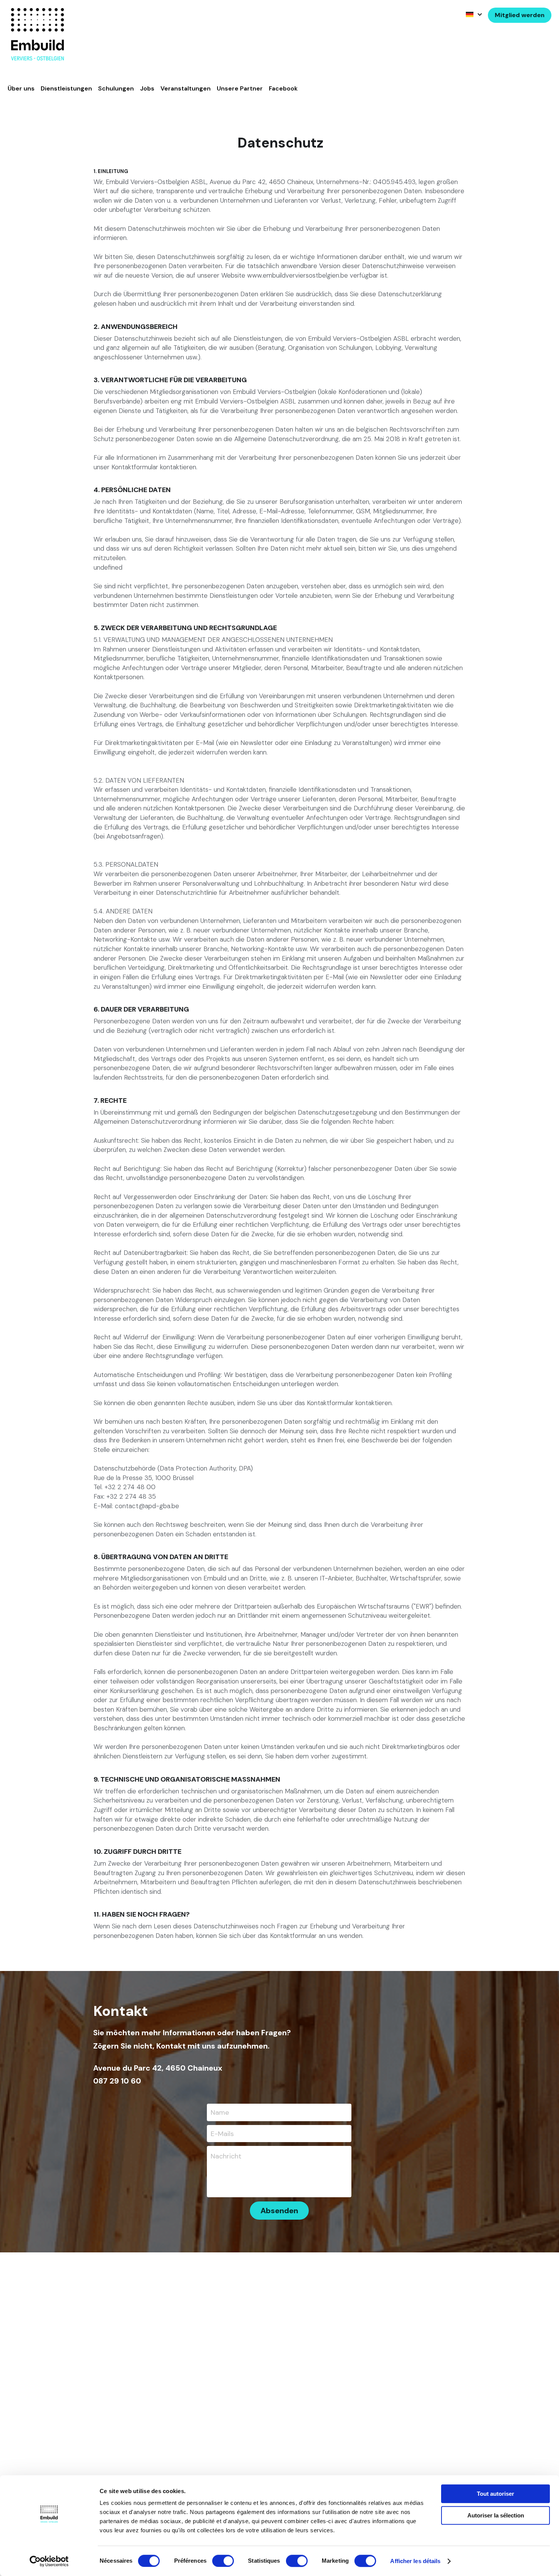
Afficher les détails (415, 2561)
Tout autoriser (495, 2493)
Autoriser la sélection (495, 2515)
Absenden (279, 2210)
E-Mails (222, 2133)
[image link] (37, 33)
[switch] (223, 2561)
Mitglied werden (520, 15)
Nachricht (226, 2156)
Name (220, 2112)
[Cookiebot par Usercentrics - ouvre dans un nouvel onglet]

-=-=-=-=-

Directions for this task - Give the listing above again word for word, without its pictures.

Result of this task -
Afficher les détails (415, 2561)
Tout autoriser (495, 2493)
Autoriser la sélection (495, 2515)
Absenden (279, 2210)
E-Mails (222, 2133)
[image link] (37, 33)
[switch] (223, 2561)
Mitglied werden (520, 15)
Nachricht (226, 2156)
Name (220, 2112)
[Cookiebot par Usercentrics - ouvre dans un nouvel onglet]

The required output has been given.